Excerpted data =>
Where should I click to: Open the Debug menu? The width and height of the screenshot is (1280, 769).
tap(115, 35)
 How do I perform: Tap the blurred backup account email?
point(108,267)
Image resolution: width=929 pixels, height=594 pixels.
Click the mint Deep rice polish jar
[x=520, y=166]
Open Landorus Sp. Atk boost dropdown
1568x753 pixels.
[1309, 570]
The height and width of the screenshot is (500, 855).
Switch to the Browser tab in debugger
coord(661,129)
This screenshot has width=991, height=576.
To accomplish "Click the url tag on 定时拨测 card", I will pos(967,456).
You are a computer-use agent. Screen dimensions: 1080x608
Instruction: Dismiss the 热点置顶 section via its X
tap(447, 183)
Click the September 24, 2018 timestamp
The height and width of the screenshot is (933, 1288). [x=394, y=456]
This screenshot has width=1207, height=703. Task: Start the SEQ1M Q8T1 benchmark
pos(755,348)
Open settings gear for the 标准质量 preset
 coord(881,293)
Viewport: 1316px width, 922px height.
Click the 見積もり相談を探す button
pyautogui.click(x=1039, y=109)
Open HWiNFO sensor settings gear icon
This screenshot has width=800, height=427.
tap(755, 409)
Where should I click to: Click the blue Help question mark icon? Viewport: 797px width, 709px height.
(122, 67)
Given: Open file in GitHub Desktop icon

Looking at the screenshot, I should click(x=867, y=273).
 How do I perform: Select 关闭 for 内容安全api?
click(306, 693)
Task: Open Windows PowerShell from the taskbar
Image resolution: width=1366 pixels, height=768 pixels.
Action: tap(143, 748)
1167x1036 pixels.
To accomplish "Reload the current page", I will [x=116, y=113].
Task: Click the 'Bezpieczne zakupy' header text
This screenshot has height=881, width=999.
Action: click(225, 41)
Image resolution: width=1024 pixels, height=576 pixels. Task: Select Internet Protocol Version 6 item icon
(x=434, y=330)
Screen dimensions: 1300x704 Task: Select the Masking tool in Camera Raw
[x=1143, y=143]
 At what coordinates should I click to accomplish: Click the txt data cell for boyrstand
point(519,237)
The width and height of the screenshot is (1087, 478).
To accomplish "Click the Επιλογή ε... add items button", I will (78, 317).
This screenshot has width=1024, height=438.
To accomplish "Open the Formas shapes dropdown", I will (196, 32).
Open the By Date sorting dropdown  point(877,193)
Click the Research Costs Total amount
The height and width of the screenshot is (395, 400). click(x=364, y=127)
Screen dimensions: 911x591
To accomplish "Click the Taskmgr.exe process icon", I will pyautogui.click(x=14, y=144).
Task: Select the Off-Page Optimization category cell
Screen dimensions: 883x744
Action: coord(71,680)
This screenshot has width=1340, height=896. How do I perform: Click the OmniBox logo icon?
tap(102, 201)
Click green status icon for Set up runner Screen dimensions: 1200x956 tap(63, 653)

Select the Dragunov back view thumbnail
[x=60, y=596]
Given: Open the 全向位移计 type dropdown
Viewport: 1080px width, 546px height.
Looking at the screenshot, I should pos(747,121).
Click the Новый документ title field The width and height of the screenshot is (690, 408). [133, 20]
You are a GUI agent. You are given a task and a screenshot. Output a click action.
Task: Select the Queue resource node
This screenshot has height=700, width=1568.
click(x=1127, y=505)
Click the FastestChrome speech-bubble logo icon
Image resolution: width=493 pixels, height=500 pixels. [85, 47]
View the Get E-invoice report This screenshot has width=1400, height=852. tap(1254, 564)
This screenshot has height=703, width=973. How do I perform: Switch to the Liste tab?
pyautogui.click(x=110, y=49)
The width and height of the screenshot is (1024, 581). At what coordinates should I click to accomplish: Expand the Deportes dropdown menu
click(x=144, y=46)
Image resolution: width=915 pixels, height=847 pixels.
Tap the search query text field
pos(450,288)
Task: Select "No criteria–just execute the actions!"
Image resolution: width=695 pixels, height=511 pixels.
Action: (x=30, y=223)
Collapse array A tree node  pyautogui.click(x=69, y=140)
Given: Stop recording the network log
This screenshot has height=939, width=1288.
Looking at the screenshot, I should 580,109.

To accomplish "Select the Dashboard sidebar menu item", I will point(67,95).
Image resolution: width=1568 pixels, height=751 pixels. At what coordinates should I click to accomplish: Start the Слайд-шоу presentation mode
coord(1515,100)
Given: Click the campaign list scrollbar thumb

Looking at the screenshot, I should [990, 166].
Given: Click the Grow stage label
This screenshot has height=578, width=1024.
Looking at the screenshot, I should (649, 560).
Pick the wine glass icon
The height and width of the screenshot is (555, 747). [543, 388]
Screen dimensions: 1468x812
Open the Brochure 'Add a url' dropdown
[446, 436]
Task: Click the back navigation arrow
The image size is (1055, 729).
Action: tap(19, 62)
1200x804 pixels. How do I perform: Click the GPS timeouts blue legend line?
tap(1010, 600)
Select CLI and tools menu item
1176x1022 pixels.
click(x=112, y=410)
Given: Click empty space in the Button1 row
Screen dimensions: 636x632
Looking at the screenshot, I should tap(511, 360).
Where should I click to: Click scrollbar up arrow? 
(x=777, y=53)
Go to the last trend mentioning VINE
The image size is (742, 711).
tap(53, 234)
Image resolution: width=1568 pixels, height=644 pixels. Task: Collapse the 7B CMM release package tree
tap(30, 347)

Your instructions => Taking the material above, extract exactly and only the lines from the line with "How do I perform: Tap" to the line with "The height and width of the screenshot is (500, 855).", inclusive of both.

Your solution =>
 How do I perform: Tap the blurred backup account email?
point(108,267)
Image resolution: width=929 pixels, height=594 pixels.
Click the mint Deep rice polish jar
[x=520, y=166]
Open Landorus Sp. Atk boost dropdown
1568x753 pixels.
[1309, 570]
The height and width of the screenshot is (500, 855).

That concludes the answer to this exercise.